Arville Lynn Funk (1929-1990) was a United States lawyer, teacher, author, and an Indiana historian. He was born in Harrison County, Indiana, the son of Herman E. and Elsie McGonigle Funk. He attended public school in Corydon and studied law in New Albany. He opened a law practice in Corydon where he lived most of his life.

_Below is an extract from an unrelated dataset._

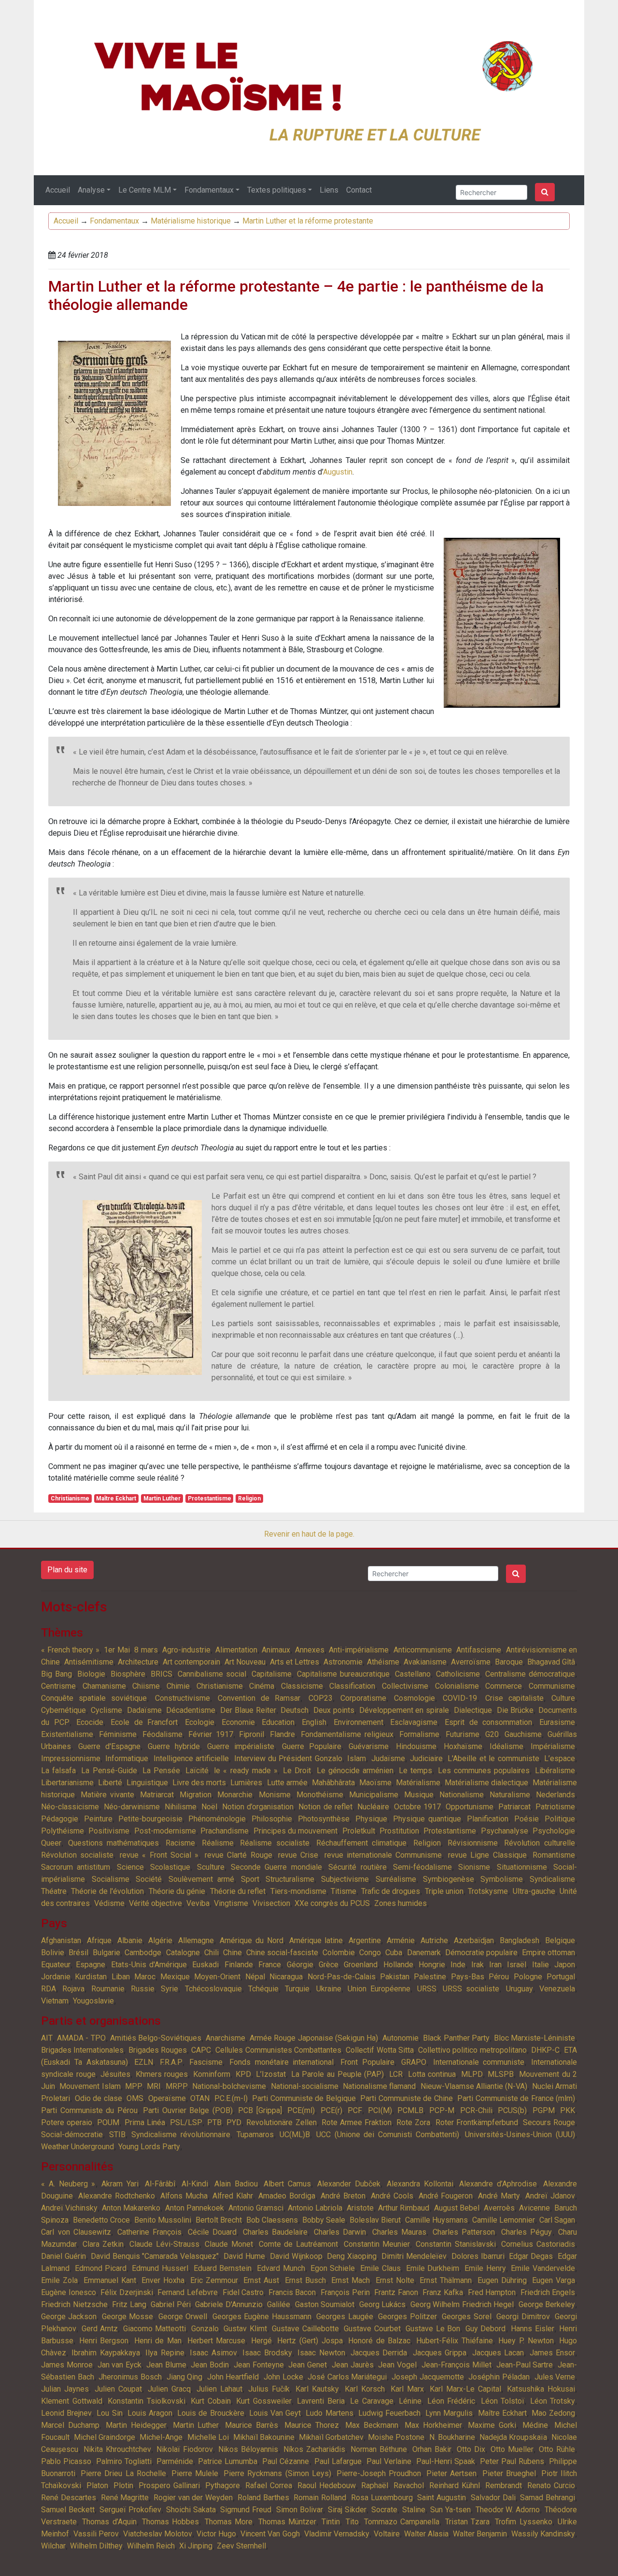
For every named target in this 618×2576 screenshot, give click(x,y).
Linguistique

A member of the Indiana Historical Society and the Harrison County Indiana Historical and Genealogical Society, Funk was most interested in Indiana's Civil War History. He authored several books about Indiana history and commonly wrote an abbreviated version of his larger works dedicated to Harrison County topics. His many books include:

- Tales of Our Hoosier Heritage (1965)
- Indiana's Birthplace: a History of Harrison County, Indiana (1966)
- Our Historic Corydon (1966)
- Hoosiers in the Civil War (1967)
- Harrison County in the Indiana Sesquicentennial Year (1967)
- A Sketchbook of Indiana History (1969)
- The Morgan Raid in Indiana and Ohio (1971)
- Historical Almanac of Harrison County, Indiana (1974)
- Squire Boone in Indiana (1974)
- Revolutionary War Soldiers of Harrison County, Indiana (1975)
- Revolutionary War Era in Indiana (1975)
- The Battle of Corydon (1976)
- Harrison County in the Indiana Sesquicentennial Year (1976)
- A Hoosier Regiment in Dixie: A History of the Thirty-Eighth Indiana Regiment (1978)
- The Hoosier Scrapbook (1981)

He coauthored Indiana's Birthplace: A History of Harrison County, Indiana in 1966 and was a regular contributor the Indiana Magazine of History between 1950 and 1980. He was an advocate of county historical societies and oversaw the creation of historical societies in several Indiana counties.

From 1955 to 1965 he taught high school history. Funk married Rosemary E. Springer on August 25, 1956. They had two children, named Cynthia and Mark. He was admitted to the Indiana bar in 1963 and, in 1965, formed a partnership with Frank O'Bannon and C. Blaine Hays Jr.

Arville Funk died in 1990 and is buried in Corydon's Cedar Hill cemetery.